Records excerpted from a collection
┌────────

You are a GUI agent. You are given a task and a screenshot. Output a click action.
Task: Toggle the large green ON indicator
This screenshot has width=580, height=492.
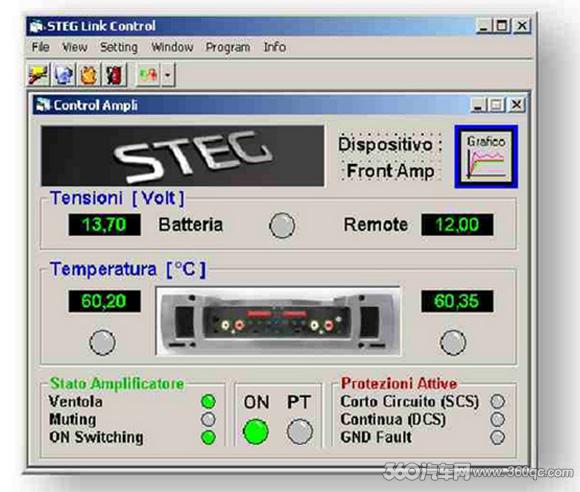coord(256,431)
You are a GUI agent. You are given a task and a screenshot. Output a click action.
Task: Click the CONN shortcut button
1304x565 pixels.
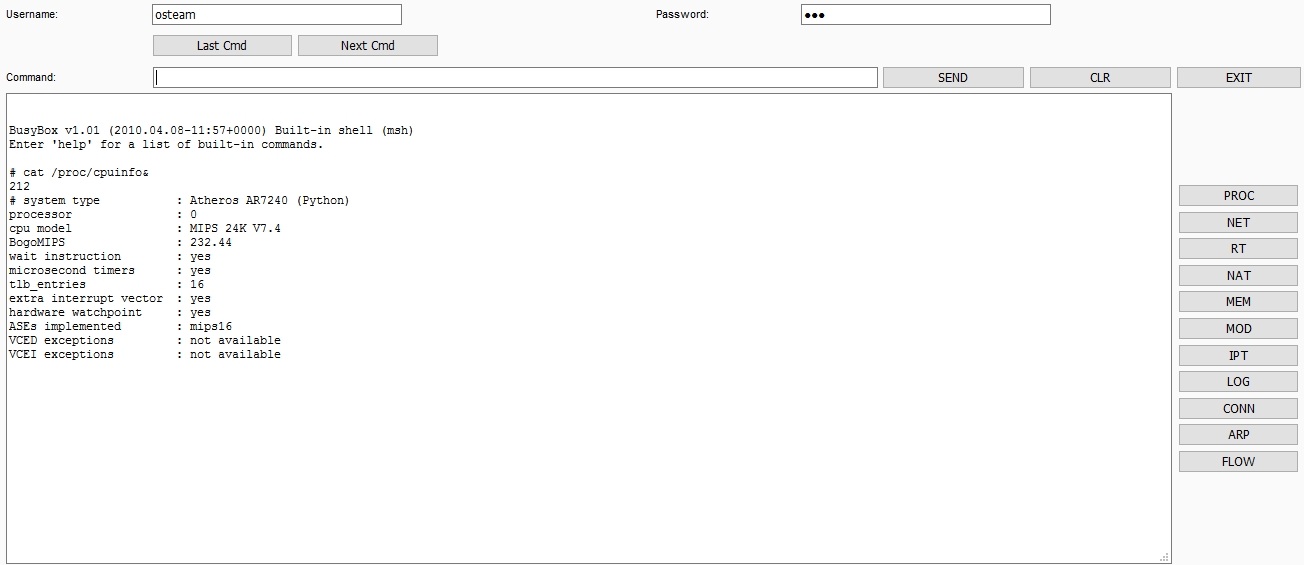coord(1238,409)
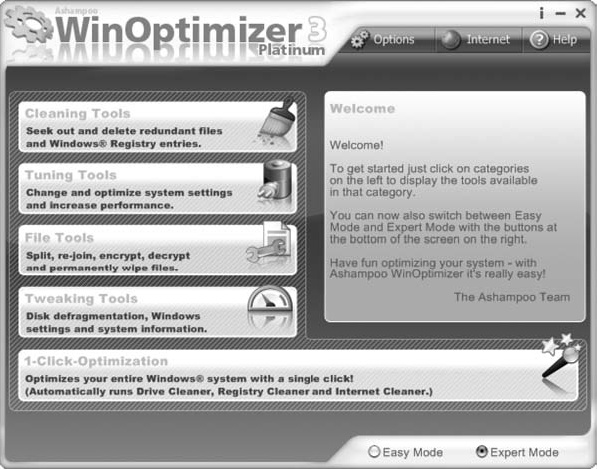Open the Tweaking Tools category
The height and width of the screenshot is (469, 597).
pos(158,312)
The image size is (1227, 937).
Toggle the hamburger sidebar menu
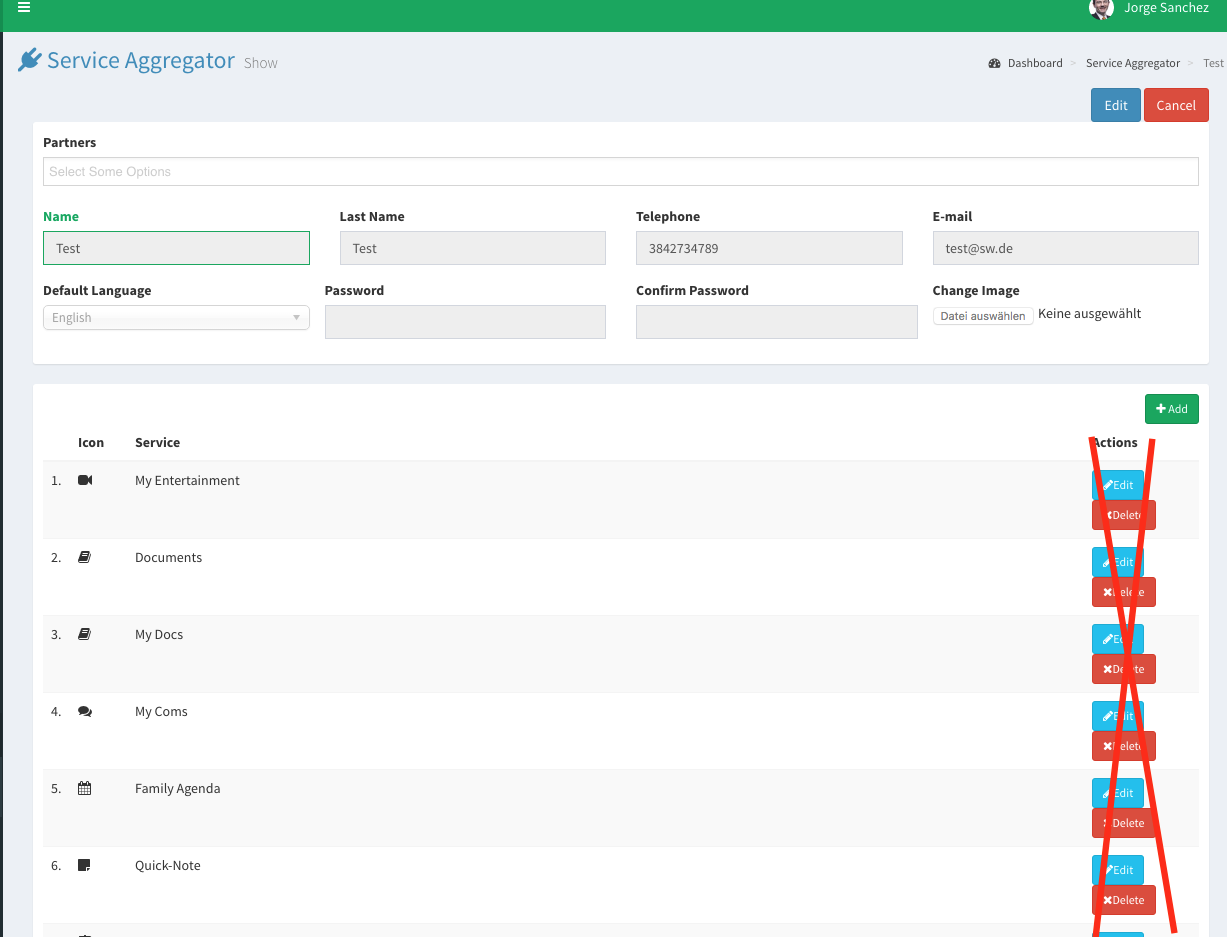(24, 8)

└────────

WORK ITEM:
Before printing anything, remove the pictures; then print all the records exactly.

OUTPUT OF THE TASK:
You are a GUI agent. You are given a task and a screenshot. Output a click action.
Task: Toggle the large green ON indicator
This screenshot has width=580, height=492.
coord(256,431)
You are a GUI agent. You are given a task and a screenshot. Output a click action.
Task: Click the CONN shortcut button
1304x565 pixels.
coord(1238,409)
Open the Tweaking Tools category
The height and width of the screenshot is (469, 597).
pos(158,312)
The image size is (1227, 937).
Toggle the hamburger sidebar menu
(24, 8)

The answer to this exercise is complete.